In the listing below, write out the lines as a JSON array of strings, one string per line with blank lines omitted, starting at the line containing "Image resolution: width=1749" and ending at the line containing "(x=1147, y=146)", both included.

----- Material for this task

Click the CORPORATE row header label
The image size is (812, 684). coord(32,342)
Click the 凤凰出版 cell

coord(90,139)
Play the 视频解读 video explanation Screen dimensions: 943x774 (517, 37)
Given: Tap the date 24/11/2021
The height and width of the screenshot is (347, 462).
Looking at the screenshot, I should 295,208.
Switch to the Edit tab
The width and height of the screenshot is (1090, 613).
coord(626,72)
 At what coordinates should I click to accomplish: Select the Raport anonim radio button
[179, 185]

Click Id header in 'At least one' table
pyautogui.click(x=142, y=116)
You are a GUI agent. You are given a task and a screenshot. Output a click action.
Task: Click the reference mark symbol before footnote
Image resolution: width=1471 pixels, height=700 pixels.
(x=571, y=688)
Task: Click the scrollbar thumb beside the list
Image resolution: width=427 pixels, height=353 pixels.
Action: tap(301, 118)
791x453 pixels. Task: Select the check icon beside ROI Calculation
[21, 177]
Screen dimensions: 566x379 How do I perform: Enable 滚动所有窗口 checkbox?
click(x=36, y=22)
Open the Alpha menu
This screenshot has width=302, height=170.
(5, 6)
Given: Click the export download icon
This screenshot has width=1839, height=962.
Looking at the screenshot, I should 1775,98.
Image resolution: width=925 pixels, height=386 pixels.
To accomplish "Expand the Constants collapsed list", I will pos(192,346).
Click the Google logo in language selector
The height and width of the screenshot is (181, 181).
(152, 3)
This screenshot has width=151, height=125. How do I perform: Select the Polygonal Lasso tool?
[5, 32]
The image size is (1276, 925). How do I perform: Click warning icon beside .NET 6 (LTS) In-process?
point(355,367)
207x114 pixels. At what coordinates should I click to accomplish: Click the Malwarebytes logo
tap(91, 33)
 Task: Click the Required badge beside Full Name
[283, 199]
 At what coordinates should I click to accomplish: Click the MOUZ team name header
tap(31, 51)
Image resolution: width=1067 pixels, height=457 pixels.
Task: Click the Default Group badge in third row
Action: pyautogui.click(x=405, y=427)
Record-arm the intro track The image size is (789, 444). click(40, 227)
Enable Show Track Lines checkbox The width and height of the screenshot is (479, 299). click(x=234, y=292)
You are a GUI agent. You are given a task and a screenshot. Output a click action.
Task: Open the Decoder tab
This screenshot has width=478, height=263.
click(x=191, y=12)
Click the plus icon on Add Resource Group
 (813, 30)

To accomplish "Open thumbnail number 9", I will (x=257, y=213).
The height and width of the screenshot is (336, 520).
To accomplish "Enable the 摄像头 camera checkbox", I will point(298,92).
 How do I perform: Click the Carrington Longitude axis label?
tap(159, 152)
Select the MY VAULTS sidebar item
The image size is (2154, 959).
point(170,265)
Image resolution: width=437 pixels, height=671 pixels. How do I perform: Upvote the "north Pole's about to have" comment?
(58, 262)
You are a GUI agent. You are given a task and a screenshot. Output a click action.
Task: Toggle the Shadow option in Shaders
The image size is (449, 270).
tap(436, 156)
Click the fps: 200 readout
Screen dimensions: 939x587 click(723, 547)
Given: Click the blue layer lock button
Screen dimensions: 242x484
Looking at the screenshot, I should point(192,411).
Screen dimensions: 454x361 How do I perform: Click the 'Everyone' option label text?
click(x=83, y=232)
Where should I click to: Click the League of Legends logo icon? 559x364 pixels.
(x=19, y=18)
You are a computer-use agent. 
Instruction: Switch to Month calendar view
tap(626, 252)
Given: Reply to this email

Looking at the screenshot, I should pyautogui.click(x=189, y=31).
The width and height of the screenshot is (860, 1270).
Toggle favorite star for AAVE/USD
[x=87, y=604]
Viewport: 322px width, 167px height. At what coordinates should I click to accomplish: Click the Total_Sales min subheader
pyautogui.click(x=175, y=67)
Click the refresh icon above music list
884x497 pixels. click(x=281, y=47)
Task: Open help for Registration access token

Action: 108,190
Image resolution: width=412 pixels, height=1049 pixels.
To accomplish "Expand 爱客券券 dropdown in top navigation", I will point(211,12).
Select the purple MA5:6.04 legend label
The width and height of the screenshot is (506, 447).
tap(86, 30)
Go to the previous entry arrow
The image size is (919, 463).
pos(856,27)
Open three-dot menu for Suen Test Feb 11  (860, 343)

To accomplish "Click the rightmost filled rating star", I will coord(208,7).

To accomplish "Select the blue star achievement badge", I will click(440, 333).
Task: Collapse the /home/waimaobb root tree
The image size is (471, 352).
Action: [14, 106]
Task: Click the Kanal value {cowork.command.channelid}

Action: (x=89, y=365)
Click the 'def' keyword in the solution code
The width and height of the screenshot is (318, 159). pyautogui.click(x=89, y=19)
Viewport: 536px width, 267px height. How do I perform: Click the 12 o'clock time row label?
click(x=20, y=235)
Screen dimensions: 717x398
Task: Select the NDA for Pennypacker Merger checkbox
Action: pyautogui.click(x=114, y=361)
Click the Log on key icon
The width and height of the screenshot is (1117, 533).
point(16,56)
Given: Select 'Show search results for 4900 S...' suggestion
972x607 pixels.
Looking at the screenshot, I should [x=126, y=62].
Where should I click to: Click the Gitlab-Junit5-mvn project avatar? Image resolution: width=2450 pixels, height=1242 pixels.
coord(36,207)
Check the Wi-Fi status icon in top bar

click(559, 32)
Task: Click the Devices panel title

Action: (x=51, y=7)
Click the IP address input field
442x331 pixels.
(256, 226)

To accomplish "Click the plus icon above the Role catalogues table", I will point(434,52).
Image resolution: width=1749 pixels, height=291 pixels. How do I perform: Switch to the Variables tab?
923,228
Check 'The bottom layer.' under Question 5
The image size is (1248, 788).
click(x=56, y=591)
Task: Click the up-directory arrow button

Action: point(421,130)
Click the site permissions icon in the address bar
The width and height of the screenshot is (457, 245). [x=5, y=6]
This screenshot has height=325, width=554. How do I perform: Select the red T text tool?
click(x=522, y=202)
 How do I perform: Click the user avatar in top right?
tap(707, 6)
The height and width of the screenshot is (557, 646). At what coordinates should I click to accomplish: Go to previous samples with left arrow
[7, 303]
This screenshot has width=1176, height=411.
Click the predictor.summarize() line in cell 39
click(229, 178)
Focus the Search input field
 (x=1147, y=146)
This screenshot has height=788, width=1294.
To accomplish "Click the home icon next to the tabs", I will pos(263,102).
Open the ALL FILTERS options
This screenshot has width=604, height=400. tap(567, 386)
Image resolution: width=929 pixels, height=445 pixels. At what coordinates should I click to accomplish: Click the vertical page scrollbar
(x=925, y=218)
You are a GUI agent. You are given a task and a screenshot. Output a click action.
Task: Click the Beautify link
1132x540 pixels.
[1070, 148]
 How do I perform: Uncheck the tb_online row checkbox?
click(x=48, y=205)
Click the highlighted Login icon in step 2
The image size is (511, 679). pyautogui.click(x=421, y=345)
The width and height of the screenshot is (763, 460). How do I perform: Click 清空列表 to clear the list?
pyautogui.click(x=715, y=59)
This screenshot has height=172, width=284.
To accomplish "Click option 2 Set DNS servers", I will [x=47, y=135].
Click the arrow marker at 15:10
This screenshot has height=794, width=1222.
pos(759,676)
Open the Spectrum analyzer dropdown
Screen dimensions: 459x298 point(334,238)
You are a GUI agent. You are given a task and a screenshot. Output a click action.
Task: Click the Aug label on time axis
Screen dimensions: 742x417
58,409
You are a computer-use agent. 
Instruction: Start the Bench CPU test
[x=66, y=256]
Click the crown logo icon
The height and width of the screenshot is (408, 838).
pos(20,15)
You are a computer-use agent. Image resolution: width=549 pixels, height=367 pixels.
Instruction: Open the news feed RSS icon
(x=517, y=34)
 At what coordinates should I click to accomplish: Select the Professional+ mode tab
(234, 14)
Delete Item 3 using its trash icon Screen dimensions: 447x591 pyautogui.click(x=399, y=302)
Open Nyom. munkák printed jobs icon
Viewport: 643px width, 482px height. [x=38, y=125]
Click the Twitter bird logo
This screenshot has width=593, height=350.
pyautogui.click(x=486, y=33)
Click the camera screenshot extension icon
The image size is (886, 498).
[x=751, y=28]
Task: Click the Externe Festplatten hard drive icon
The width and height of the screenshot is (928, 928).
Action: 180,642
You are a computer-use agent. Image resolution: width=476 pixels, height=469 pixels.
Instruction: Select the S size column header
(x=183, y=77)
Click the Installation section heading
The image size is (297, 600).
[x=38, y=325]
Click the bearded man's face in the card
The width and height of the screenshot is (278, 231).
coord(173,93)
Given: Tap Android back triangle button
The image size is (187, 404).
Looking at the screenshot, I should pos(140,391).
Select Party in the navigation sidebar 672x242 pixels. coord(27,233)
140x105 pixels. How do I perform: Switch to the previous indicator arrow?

----------

**Output for this exercise:**
[
  "Image resolution: width=1749 pixels, height=291 pixels. How do I perform: Switch to the Variables tab?",
  "923,228",
  "Check 'The bottom layer.' under Question 5",
  "The image size is (1248, 788).",
  "click(x=56, y=591)",
  "Task: Click the up-directory arrow button",
  "Action: point(421,130)",
  "Click the site permissions icon in the address bar",
  "The width and height of the screenshot is (457, 245). [x=5, y=6]",
  "This screenshot has height=325, width=554. How do I perform: Select the red T text tool?",
  "click(x=522, y=202)",
  " How do I perform: Click the user avatar in top right?",
  "tap(707, 6)",
  "The height and width of the screenshot is (557, 646). At what coordinates should I click to accomplish: Go to previous samples with left arrow",
  "[7, 303]",
  "This screenshot has width=1176, height=411.",
  "Click the predictor.summarize() line in cell 39",
  "click(229, 178)",
  "Focus the Search input field",
  " (x=1147, y=146)"
]